More on Wireless Carterfone

by on May 29, 2007 · 2 comments

Tom Coseven left a comment making some good points about last week’s podcast and wireless Carterfone. I also got an email raising some of the same objections, so let me see if I can address them.

First, in response to Tom’s first point, I didn’t mean to give the impression that Carterfone was an antitrust decision. My point was simply that the policy rationale for regulatory intervention is much stronger when you have a single, government-protected monopoly than it is when there are four (relatively) lightly regulated incumbents. Whether or not you want to call them an “oligopoly,” it’s clearly more likely that market competition will discipline network operators in a 4-firm industry than in a 1=firm industry. And on the margin, that makes the case for regulatory intervention weaker.

Here’s Tom again:

On the subject of implementation of an open access requirement, it could be done quite easily. The GSM and CDMA standards allow for very transparent connectivity at the device level with no affect on your visual voice feature you use as an example. Those kind of widgets sit at a higher layer on the phone. Either the phone has the software or it doesn’t (sort of like a downloaded game).

Part of the problem here is that I have yet to see a specific explanation of what a “Wireless Carterfone” rule would actually say. If we’re just talking about a rule that says “network operators must allow any GSM or CDMA (as the case may be) phone to connect to their network,” that’s certainly a pretty clear rule, and it may not lead to any problems. However, I have the impression that two of the four carriers (the GSM ones) already respect this rule. So if that’s all we’re talking about, the rule seems kind of superfluous. Anyone who wants the freedom to attach the phone of their choice can sign up with T-Mobile or AT&T.


However, I have the impression that Wu is talking about something more ambitious than that. One problem is suggested by the visual voicemail example. Right now, visual voicemail is only available as a proprietary feature of iPhones. The question is: if another phone vendor wants to implement visual voicemail on its phones, will a wireless Carterfone rule compel AT&T to open up its visual voicemail APIs to support other phone vendors? If the answer is no, then third-party phones will still be second-class citizens in some sense (although maybe a clever phone vendor will be able to reverse-engineer the VV protocol). If the answer is yes, then the FCC is going to have to get into messy questions about what the API has to look like, how much AT&T is allowed to charge for the service, etc.

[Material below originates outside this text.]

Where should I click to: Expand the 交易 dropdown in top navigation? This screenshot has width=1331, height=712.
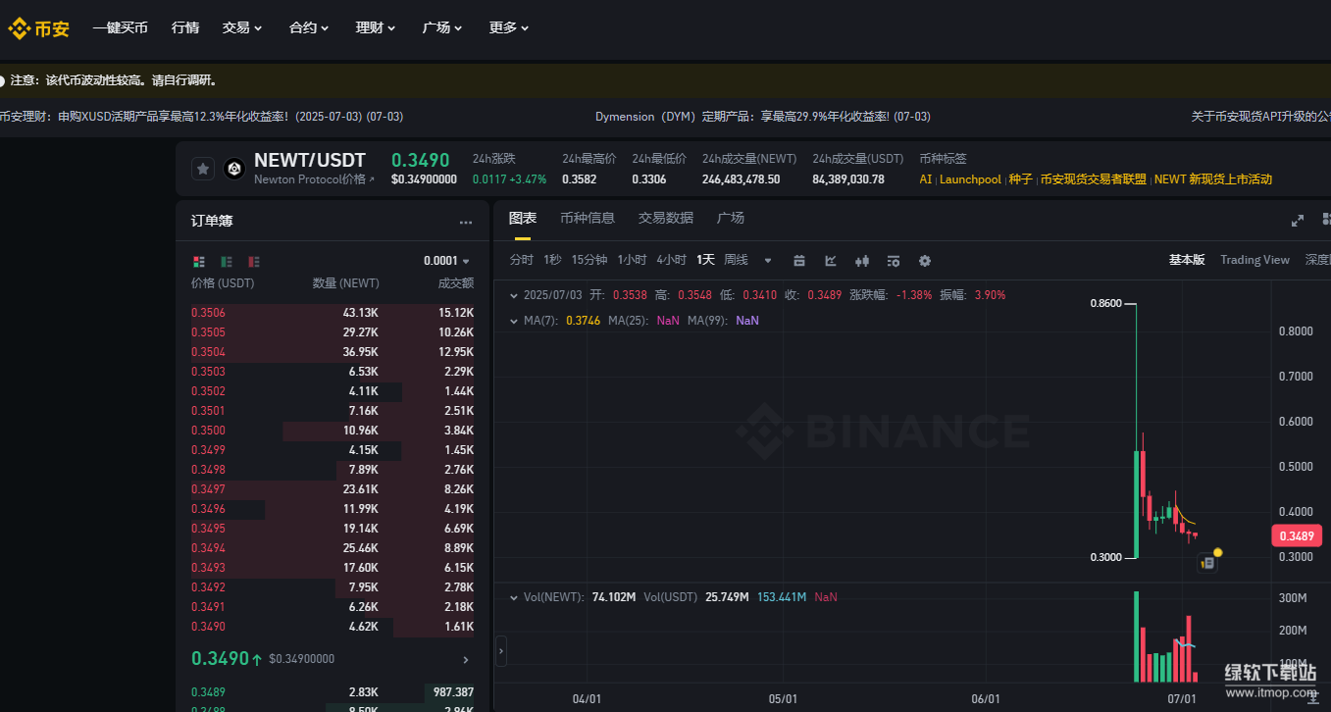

At some points, however, Wu hints that what he’s proposing is much more ambitious than a simple “don’t discriminate among GSM phones” rule. For example, he gives the example of a fob that will tell you where your keys are regardless of where they are on the planet. Now, it’s not likely that a consumer is going to want to pay the $30/month it costs for a cell phone plan in order to obtain connectivity for his key fob. Which seems to suggest that under Wu’s plan, the FCC would have to get involved in dictating what kind of data plans the wireless carriers would have to offer and how much they can charge for them.

Now, again, this is all speculation on my part. Maybe I’m misunderstanding Wu and he’s got all these details worked out in a way that I haven’t thought of. But from what I’ve been able to find so far, I’m having trouble seeing how the rule could be as simple as Wu claims.